Top of Records

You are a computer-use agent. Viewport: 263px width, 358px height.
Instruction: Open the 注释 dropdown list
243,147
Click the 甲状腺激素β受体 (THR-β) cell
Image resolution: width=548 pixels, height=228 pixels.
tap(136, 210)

Bottom of Records

■ **Task prompt**: Make an exact copy of every record listed above.

■ **Answer to this task**:
You are a computer-use agent. Viewport: 263px width, 358px height.
Instruction: Open the 注释 dropdown list
243,147
Click the 甲状腺激素β受体 (THR-β) cell
Image resolution: width=548 pixels, height=228 pixels.
tap(136, 210)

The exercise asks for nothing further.